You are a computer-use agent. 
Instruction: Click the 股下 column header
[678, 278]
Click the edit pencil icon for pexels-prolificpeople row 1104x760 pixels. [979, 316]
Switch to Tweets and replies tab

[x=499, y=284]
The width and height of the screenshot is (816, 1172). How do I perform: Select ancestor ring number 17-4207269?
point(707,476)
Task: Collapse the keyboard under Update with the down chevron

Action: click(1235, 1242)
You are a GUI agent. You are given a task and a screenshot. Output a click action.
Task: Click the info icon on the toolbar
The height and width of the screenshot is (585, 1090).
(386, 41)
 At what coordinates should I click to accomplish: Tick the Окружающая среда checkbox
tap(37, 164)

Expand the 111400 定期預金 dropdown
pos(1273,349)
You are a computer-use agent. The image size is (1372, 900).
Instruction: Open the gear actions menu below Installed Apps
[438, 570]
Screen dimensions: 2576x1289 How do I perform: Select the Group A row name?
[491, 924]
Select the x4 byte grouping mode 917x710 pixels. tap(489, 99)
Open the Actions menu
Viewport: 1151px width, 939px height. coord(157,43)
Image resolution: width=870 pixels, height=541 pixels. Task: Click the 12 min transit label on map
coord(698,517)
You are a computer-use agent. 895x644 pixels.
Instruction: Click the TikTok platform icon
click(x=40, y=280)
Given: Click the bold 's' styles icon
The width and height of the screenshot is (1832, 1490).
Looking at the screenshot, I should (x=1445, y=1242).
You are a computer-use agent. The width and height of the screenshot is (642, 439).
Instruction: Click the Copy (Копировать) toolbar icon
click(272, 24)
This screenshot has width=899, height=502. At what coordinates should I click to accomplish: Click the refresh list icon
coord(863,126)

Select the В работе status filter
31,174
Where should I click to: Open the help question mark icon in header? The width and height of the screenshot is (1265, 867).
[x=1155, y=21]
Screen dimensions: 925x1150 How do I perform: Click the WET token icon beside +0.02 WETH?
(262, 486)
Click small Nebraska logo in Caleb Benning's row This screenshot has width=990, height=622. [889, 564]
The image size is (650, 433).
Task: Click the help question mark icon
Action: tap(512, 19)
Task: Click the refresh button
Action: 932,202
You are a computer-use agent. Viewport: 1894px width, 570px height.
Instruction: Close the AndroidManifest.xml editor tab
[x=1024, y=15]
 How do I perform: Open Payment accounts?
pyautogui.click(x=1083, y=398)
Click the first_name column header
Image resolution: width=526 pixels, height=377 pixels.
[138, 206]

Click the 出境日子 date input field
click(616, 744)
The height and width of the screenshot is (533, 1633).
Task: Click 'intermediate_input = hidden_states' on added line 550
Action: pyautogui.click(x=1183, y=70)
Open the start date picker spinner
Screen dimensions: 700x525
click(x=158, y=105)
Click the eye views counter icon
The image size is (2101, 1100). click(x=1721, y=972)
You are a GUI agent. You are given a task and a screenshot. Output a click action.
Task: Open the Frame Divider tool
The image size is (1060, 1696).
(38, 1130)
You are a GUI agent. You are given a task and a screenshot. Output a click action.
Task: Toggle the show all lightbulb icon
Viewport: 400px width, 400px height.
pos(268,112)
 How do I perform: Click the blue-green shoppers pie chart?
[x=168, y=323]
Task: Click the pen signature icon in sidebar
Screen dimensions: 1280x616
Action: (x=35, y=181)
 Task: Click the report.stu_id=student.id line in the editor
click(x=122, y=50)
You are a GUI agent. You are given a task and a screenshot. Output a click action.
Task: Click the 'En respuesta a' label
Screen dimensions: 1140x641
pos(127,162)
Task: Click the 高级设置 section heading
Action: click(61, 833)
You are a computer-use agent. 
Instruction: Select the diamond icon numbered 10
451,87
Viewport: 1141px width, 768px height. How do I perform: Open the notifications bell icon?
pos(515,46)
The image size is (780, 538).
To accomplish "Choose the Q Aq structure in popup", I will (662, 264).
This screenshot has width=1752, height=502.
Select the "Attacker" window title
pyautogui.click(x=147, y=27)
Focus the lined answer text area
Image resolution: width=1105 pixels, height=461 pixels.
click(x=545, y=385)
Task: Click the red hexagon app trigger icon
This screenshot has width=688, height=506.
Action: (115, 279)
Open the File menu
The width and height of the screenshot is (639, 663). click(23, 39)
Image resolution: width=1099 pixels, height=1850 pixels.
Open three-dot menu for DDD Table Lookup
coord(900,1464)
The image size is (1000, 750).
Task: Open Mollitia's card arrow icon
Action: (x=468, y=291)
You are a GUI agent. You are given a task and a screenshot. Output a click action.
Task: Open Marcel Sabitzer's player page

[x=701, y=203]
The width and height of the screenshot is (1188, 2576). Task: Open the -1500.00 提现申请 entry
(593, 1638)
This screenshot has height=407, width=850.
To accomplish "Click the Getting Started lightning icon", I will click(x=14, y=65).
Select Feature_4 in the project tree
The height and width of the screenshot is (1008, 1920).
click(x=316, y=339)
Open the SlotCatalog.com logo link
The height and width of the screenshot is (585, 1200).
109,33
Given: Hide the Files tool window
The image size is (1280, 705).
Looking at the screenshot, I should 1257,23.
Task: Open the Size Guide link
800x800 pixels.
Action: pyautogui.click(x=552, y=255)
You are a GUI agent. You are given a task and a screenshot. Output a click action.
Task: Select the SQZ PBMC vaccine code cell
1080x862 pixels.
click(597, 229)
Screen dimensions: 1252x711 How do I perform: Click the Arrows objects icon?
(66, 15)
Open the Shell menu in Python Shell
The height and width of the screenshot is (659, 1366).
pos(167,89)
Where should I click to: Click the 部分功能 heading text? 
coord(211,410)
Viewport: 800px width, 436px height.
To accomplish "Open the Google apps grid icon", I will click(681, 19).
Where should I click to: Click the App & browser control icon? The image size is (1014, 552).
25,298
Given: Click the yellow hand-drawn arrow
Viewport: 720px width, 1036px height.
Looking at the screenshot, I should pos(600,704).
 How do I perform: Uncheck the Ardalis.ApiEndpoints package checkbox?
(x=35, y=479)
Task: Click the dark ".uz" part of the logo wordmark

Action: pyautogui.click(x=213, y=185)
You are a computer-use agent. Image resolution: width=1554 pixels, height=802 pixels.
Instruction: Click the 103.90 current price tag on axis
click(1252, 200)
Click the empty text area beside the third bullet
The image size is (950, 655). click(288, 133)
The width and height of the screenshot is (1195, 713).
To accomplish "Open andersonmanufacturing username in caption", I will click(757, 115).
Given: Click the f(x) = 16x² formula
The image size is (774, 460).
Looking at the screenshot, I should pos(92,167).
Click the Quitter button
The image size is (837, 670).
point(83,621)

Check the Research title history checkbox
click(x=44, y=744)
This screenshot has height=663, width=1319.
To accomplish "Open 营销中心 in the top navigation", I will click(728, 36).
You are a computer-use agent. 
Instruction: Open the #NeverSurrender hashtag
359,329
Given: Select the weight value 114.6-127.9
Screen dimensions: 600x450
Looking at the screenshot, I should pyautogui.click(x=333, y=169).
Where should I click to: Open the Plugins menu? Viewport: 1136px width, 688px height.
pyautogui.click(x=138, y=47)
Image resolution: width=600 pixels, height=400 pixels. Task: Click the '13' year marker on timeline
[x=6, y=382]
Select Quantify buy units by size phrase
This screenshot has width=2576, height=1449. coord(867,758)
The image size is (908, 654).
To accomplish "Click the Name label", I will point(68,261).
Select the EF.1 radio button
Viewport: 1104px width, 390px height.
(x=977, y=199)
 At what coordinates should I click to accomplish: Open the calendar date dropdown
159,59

▶ Required work
Within the material above, the line with "The height and width of the screenshot is (585, 1090)." opens the range and the line with "You are a computer-use agent. The image" closes it; reproduce that range word for word.

▶ Expected output
The height and width of the screenshot is (585, 1090).
(386, 41)
 At what coordinates should I click to accomplish: Tick the Окружающая среда checkbox
tap(37, 164)

Expand the 111400 定期預金 dropdown
pos(1273,349)
You are a computer-use agent. The image size is (1372, 900).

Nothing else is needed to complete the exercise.